La peste negra es considerada como una de las peores epidemias de la historia por su altísimo nivel de mortalidad y por la rápida expansión que tuvo. Producida por la bacteria Yersinia pestis, los estudios apuntan a que surgió en alguna región del este asiático, Mongolia probablemente, y se extendió a través de la ruta de la seda alcanzando Europa y África. La ‘zona cero’ del viejo continente fue el puerto siciliano de Mesina, donde atracó un barco lleno de marineros contagiados.

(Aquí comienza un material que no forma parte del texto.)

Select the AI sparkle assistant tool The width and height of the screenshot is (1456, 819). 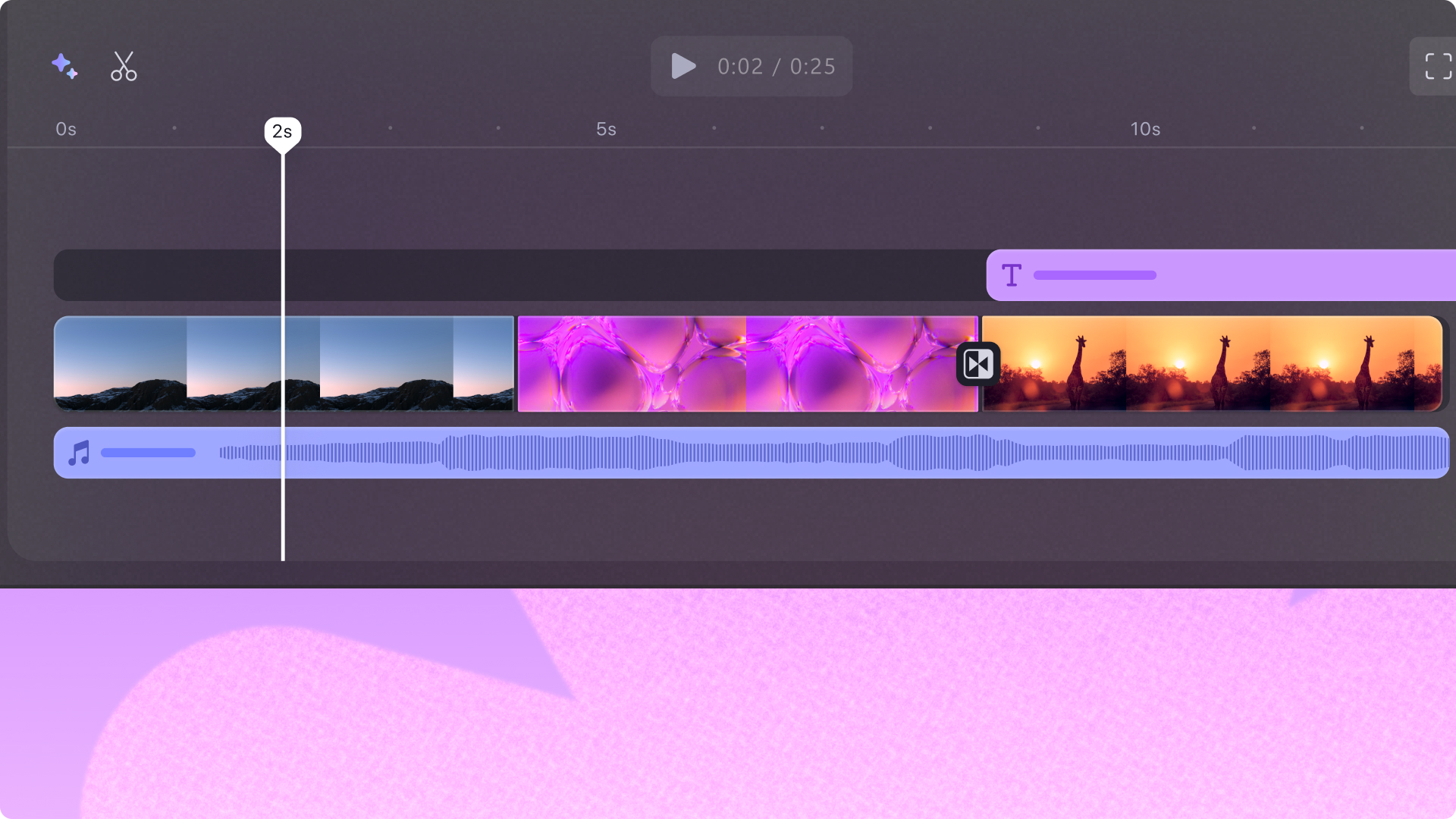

Entre 1346 y 1353, su brote más fuerte, acabó con 25 millones de personas en Europa y entre 40 y 60 millones en África y Asia.

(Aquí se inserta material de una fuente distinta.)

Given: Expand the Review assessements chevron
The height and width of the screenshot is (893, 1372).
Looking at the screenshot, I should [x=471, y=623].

La enfermedad era letal y solía acabar con la vida de los afectados en apenas una semana o dos. Se caracterizaba por la aparición de ganglios inflamados en axilas, ingles y cuello que supuraban pus, necrosis que provocaba manchas negras en la piel y fiebres muy altas. Esta situación solía provocar delirios en los enfermos y un debilitamiento que llevaba a un fallo multiorgánico y a la muerte. Además de la peste bubónica existían otras variantes como la peste neumónica (afecta a los pulmones y es la más letal pero la menos común) o la peste septicémica (se contagia directamente a través del torrente sanguíneo).

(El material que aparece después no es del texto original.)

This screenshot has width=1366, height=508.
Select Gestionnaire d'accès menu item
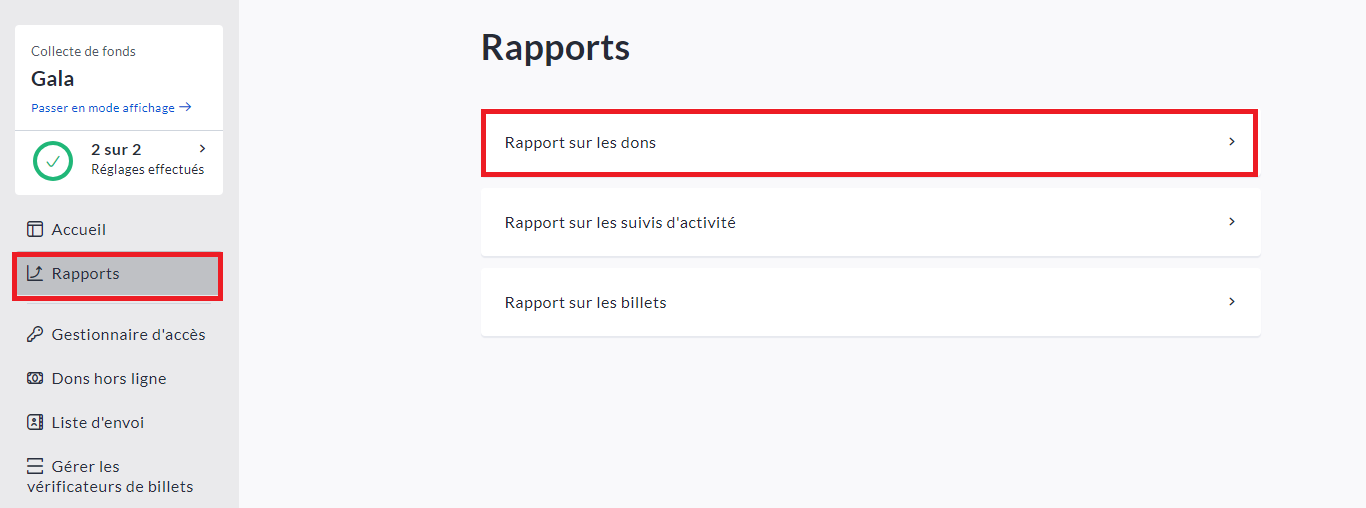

Aunque durante años se culpó a la superpoblación de ratas de la rápida propagación de la peste, estudios posteriores apuntan a que fueron los propios humanos los que extendieron la enfermedad. Cada vez había más movimientos de población en los caminos y rutas marítimas por motivos de comercio, turismo o peregrinaciones y las malas condiciones de vida hacían muy fácil que las personas contagiadas pasaran la enfermedad a otros. Muchos puertos se cerraron para evitar la llegada de barcos con la peste y lo mismo ocurrió con algunas ciudades que se habían convertido en foco de la enfermedad. Una parte considerable de la población huyó al campo pensando que allí estarían más seguros.

Existen varios casos curiosos en el contexto de la peste negra. Uno de ellos es el uso generalizado que se hizo de las famosas máscaras de galeno, que permitían a los médicos tratar a los enfermos sin contagiarse y cuya forma de pico se ha convertido en un icono de la Italia medieval. También en Italia ocurrió el suceso del Castello Sant’Angello, en Roma, que recibe su nombre por la supuesta aparición de un ángel que avisó a sus ocupantes de que podían salir porque la epidemia de peste había desaparecido de la ciudad. El último caso llamativo se dio en Londres en 1666, cuando un incendio que dejó sin hogar a 80.000 personas sirvió para eliminar una plaga de peste que asolaba la ciudad desde hacía un año.